Okay, now that the house is back to some semblance of order. I’m feeling slow but much better than I had been and food has now been restocked.
Back to business. Let’s see where was I…
Facebook? No. I’ve beaten that dead horse.
Halloween? No. That one has pass for this year.
On to the next holiday.
So the pilgrims wanted to worship and moved to the new world. They did their harvest festival thing, also thanking their god, and this American overeating holiday is born.
There has always been harvest feasts to be sure. But here in the states we have perfected the art of poultry gluttony. People, mostly in family groups, will get together. Tables will groan with piles of food. Over fed turkeys with stuffing inside will be consumed to excess. And we will all call it good.
This will be followed by a dessert starring pumpkin pie among other treats and goodies.
There will be parades and football. Leftovers will be distributed. Holiday shopping will be planned.
I do mock. I complain yearly that the day has been consumed with apathy and greed.
But still I participate.
I will roast the perfect bird. Stuffing will dress the table. Over eating will commence.
Not by me mind you. I’m allergic to poultry. I don’t do gluten and there are eggs in that pumpkin pie. Allergies again.
This in no way colors my take on the holiday. I used to do all of those things in abundance before my poultry allergy blossomed.
Together my husband, Mountain Man, and I will do the traditional thing as we do every year. He with his traditional food and football while I do my fake versions of the foods on my side of the table after watching the parade. We will eat too much. Complain about the leftovers in the frig. And eat some more.
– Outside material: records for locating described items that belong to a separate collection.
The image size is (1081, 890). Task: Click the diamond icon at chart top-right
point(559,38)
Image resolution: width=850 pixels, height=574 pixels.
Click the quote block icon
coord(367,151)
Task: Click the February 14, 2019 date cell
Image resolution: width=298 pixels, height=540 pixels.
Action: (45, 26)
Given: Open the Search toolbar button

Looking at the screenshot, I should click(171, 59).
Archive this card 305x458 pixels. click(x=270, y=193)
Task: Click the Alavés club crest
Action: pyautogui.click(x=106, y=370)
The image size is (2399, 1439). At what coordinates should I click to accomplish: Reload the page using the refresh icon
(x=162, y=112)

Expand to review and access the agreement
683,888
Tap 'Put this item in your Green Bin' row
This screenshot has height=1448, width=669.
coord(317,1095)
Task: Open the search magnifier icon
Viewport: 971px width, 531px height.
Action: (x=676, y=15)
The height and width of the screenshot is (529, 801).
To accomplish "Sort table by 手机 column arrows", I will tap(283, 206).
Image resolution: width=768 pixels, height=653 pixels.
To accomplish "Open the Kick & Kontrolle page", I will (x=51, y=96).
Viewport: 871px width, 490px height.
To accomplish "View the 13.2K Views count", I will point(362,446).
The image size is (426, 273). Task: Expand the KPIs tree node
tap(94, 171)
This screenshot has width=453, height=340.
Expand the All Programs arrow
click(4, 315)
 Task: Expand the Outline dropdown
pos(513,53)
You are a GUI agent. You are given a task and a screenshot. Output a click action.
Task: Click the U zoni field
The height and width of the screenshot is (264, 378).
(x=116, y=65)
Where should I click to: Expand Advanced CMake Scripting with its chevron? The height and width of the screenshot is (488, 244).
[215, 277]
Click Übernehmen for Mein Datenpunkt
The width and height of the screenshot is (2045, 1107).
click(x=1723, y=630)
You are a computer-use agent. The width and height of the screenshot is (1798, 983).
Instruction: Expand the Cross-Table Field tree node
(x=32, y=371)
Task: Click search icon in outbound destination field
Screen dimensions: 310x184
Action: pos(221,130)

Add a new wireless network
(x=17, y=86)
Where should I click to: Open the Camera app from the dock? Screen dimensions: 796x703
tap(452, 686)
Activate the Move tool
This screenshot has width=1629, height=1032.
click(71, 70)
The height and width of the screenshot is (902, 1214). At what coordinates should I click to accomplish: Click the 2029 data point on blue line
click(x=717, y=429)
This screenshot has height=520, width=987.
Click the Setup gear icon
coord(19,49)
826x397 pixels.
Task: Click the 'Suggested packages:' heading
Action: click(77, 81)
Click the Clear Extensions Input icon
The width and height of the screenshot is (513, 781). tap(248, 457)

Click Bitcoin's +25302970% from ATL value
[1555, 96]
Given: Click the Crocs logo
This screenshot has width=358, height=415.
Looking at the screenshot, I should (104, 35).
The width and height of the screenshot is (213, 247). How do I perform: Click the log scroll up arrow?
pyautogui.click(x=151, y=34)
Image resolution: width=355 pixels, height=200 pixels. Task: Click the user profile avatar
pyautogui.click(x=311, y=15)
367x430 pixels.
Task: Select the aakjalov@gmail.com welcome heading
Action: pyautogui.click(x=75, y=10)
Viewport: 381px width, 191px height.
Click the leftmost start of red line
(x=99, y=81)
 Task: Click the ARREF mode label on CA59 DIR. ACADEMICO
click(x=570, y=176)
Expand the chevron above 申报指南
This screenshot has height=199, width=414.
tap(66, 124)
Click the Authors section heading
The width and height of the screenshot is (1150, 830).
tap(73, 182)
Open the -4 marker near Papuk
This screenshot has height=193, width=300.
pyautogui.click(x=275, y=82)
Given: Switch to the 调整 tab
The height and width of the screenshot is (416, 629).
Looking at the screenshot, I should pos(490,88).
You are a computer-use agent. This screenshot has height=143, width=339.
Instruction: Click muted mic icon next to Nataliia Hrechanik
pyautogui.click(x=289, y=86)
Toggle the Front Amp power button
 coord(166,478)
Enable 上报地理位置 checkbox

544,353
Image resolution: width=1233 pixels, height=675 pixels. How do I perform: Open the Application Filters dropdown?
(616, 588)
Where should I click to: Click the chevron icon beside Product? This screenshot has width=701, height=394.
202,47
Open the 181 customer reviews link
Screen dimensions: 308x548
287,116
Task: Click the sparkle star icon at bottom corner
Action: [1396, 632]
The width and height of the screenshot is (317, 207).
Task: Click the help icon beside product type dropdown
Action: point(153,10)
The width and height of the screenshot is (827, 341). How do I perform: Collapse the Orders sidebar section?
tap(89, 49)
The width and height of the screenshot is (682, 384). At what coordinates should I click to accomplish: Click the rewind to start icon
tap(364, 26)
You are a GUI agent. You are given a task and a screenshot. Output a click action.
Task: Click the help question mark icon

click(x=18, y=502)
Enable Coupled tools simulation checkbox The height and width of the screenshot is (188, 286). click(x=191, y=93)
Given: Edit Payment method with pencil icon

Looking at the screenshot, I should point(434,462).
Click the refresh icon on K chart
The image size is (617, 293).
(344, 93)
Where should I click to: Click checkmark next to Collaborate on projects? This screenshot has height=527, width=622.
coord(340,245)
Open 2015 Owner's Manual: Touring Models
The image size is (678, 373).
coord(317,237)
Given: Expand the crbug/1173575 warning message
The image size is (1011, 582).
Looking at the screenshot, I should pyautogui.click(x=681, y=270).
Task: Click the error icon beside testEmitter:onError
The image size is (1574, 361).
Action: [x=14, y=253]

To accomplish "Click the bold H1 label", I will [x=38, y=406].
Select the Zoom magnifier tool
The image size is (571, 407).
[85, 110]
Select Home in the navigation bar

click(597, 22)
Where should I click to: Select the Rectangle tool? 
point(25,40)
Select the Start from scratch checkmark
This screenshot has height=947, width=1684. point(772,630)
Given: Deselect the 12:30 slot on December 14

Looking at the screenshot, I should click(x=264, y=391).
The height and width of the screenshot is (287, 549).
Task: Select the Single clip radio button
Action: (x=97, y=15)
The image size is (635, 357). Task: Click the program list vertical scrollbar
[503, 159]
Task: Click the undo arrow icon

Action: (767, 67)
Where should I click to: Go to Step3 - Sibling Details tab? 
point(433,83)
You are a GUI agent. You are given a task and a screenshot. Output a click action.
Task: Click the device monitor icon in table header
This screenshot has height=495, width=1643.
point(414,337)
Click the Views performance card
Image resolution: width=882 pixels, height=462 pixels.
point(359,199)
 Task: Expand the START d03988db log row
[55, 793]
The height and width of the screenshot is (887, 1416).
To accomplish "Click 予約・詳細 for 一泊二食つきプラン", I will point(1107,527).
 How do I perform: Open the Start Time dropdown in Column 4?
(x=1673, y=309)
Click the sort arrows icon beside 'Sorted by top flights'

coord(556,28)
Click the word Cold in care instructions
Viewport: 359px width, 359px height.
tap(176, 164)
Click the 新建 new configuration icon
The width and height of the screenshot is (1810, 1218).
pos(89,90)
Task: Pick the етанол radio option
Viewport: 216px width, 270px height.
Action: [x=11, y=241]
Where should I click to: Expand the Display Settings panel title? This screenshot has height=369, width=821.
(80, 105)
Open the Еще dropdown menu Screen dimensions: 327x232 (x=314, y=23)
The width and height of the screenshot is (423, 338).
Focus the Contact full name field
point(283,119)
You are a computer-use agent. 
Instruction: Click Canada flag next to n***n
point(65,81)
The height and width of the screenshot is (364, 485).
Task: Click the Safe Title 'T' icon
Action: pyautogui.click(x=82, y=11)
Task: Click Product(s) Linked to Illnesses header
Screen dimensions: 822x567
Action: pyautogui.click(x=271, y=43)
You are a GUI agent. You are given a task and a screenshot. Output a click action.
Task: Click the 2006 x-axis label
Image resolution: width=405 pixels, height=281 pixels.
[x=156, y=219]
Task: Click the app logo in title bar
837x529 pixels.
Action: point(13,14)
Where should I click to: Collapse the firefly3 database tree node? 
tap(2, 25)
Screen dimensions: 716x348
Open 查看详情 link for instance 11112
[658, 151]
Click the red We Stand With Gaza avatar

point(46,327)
It leaves me lacking. Maybe it is the fact that my family is so fractured and has been for some time. I’ll never again have those family Thanksgivings at my grandmothers house like I used to when I was young.
Its not the food it’s the love of extended family that is gone from my life.
I will take on a new outlook. I must if I’m to survive the day.
Its not my losses but the abundance I have that I will concentrate on, as it should be.
And I will be thankful.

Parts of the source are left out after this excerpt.